What’s that you privatize sector lovers say about customer service being job one? Isn’t that the kind of attitude we complain about coming from City Hall? We’ll get to it when we get to it. Is there anything else we can be of assistance with today?
On the billing side of the equation, while I ultimately got the over-charges reversed, it was only after a monumental conversation where I set aside about an hour of my day to deal with. The first part of the conversation was carried on with the front liner who spent the entire time assuring me the bill was right, I’d just blown past my allotted time usage, yaddie, yaddie, yaddie. Your plan works like this, sir.
None of which made any sense or added up at which point of time I insisted on talking to someone else. My request was granted but not before being told that I would, in all likelihood, get the same answers I was already given and that I should just be more attentive to the terms and conditions of my wireless contract. As it so happened, the answers I subsequently received were not the same. There was an admission that, yes, it appeared there were some oddities in the billing process, extra charges would be dropped and the situation monitored. What you might call, slightly delayed customer satisfaction.
But wait, I hear you saying, that’s not the true blue private sector. It’s a telecommunications company you’re talking about. An oligopoly, tainted by government regulation and red tape. If it were true free enterprise, the field would be wide open and consumer choice would be real. Unhappy with your present circumstance, you’d just move on (or issue the threat of doing so) and get yourself a better deal and genuine customer satisfaction.
Just like when you shop for socks. Or cantaloupes. Or restaurants. You look around for the best deal, compare, contrast and pull the trigger. Supply and demand. Economics 101. Easy peasy.
What that all entails, however, is active participation on the buyers part. Setting aside the time and making the effort to gather all the necessary information to make a well informed decision. Full on engagement in the purchasing process.
And if it works so swimmingly in the private sector, who’s to say it wouldn’t be just as effective in our transactions with the public sector? Imagine if we, in our capacity as taxpayers, spent nearly the amount of time and energy engaging with our elected representatives and their bureaucratic bodies as we do the merchants of capitalism. If we were as tenaciously knowledgeable about municipal by-laws and governance structures as we are about wireless packages. If we spent as much time researching the finer points and implications of a candidate’s campaign promises or a core services review as we do calculating the statistics for our fantasy sports’ teams.
If we were as actively engaged as citizens in the public sphere as we are customers or consumers in the private one. Rather than settling on having our say only every four years at the ballot box, we were pushy and demanding every day, insisting on satisfactory outcomes like we do when our internet goes on the fritz.

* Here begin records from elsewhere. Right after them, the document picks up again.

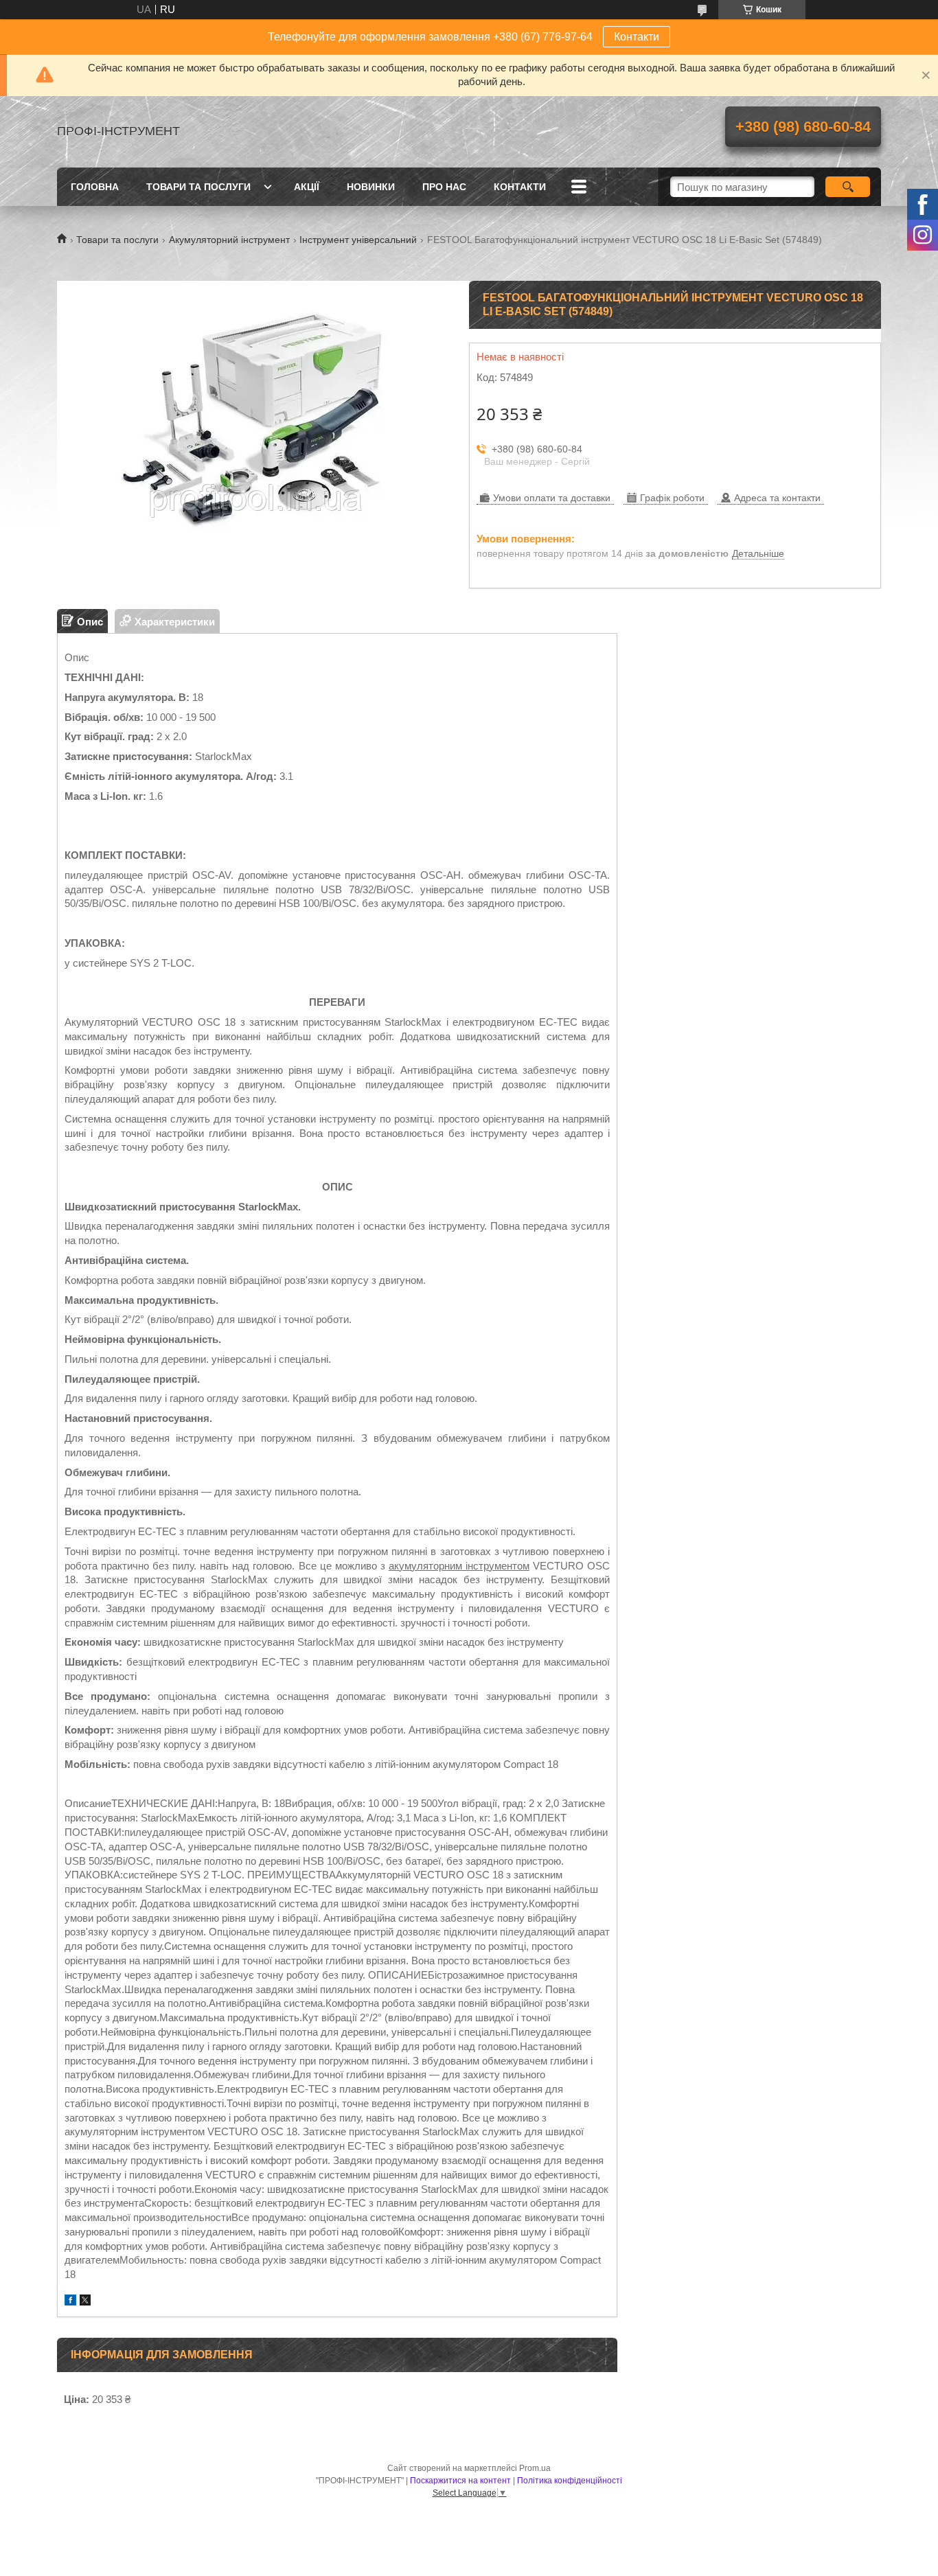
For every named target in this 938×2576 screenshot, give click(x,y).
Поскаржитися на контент (460, 2480)
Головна (95, 186)
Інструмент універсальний (358, 239)
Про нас (444, 186)
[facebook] (70, 2302)
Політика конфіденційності (569, 2480)
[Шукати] (847, 186)
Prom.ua (535, 2468)
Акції (306, 186)
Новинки (371, 186)
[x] (85, 2302)
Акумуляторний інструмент (229, 239)
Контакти (636, 37)
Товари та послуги (198, 186)
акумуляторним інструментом (459, 1566)
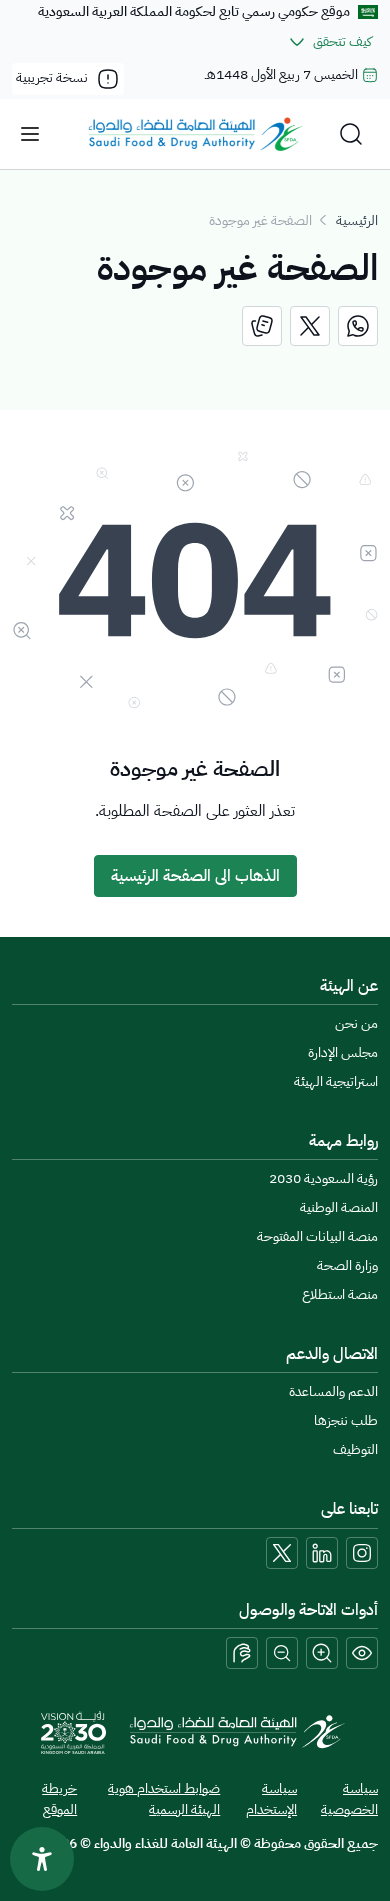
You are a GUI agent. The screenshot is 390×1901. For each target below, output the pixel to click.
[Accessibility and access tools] (242, 1653)
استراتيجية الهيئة (336, 1081)
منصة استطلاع (340, 1294)
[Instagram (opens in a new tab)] (362, 1553)
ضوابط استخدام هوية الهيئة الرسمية (164, 1799)
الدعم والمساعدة (333, 1391)
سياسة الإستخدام (271, 1799)
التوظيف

Instead, we shirk our duty and responsibilities with baleful sentiments like ‘you can’t fight City Hall’. We shrug our shoulders and shake our heads. Whaddya gonna do? Governments, right? Why can’t they be more like businesses?
For that to happen, we have to be more like purchasers of government services. Knowledgeable, insistent and with the realization that there is more than one way to skin a cat even in the public sector. If you can’t help me, I will find someone who can. Governments are no less responsive to that sentiment than businesses. We just seem incapable or unwilling to hold up our end of the arrangement.